Forgive the abundance of quinoa themed dishes but it's so easy to make so I've been using it a lot. I make some at the beginning of the week and use it throughout the week. That way I never have an excuse not to eat or to eat something not so healthy. Turns out, quinoa is great for frying fish. We usually use panko, but I like the quinoa just as much and it's a healthier, whole-grain, option. And it really gets crunchy, which is what you want, when you fry it.
This is just a guide. If something doesn't feel right, feel free to adjust.
2 tilapia fillets (or any other white fish, boned and skinned) 1/8 c flour 1 egg, beaten with a fork 2/3 c cooked quinoa (you may need a bit more or less than this depending on the size of your fish and how thick you put it on) Oil, to coat the bottom of a the skillet: best to use a high-heat oil like canola but I used olive oil the last time and it was fine. I just kept the heat on the lower side.
Heat the oil in a cast-iron skillet on a medium heat.
Put the flour, egg and quinoa each in its own bowl or plate (big enough to let the fish lie flat in each one). Salt the fish and place it in the bowl of flour and cover completely in a fine coat of flour. Then place it in the egg and cover completely. With slightly gooey hands at this point, place the fish in the quinoa and cover both sides. Be sure to get a good coat of quinoa on all of the fish. You may need to press it on the fish a bit but it isn't difficult.

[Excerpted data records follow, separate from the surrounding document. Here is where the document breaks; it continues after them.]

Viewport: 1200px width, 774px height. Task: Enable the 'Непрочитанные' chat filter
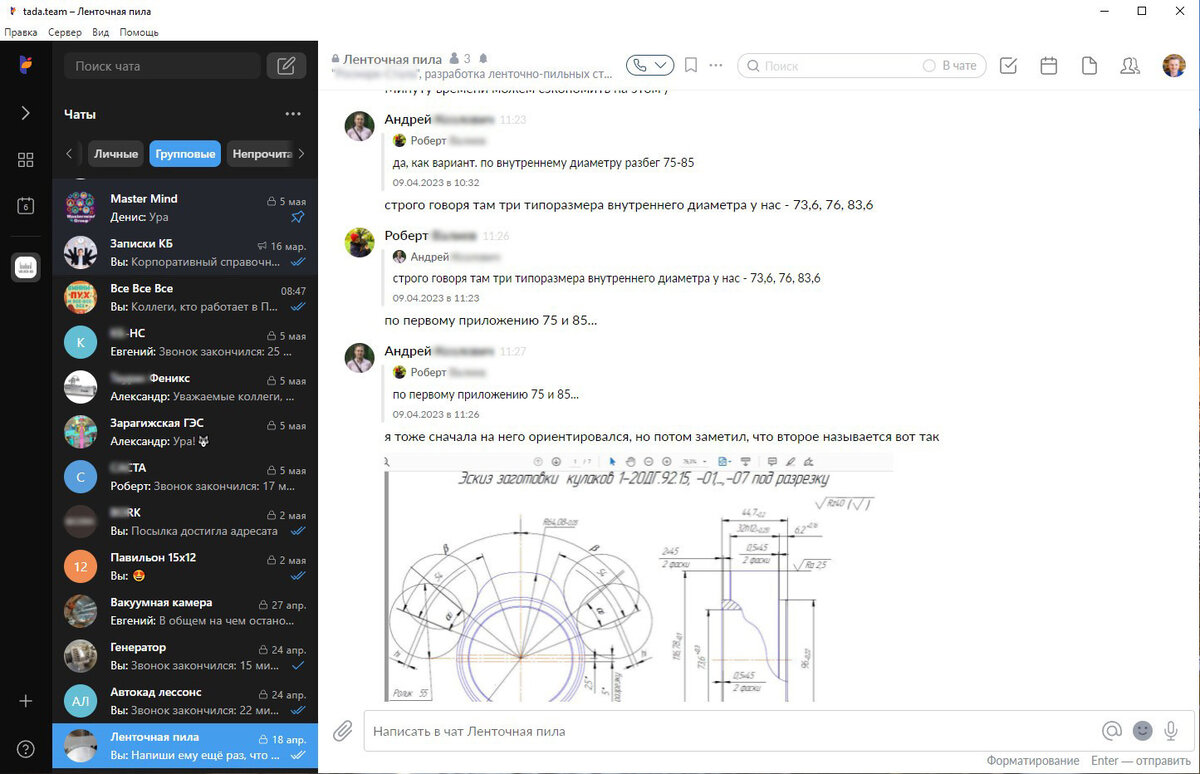point(258,153)
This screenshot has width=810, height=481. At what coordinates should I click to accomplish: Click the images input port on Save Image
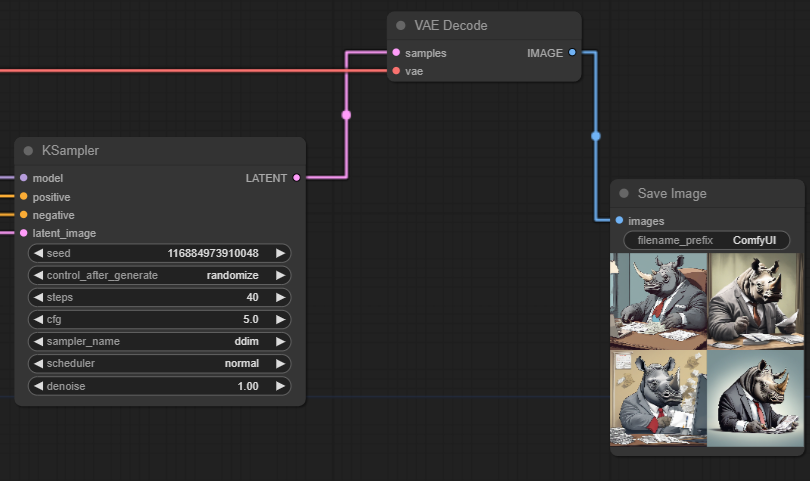click(620, 221)
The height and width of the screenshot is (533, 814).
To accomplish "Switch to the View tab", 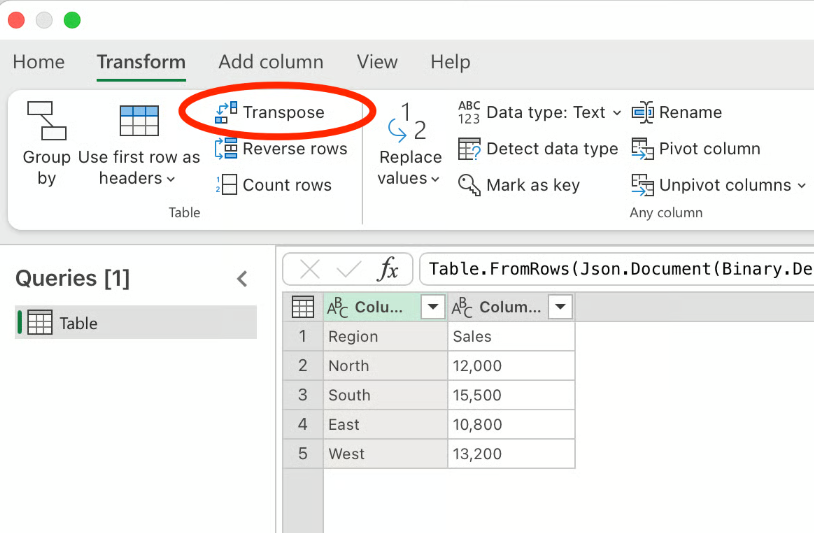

At this point the oil should be hot, so carefully place the fish in the skillet directly from its last 'dipping station' (the quinoa) and repeat with the second fillet. (Just be sure to give the second fillet a little more time in the skillet before you flip it). Cook approximately 3 minutes on each side. The size of fish varies pretty dramatically so use your judgement here. Be sure to be gentle when flipping the fish since it is fish and is pretty fragile and also to keep the quinoa on. Serve immediately.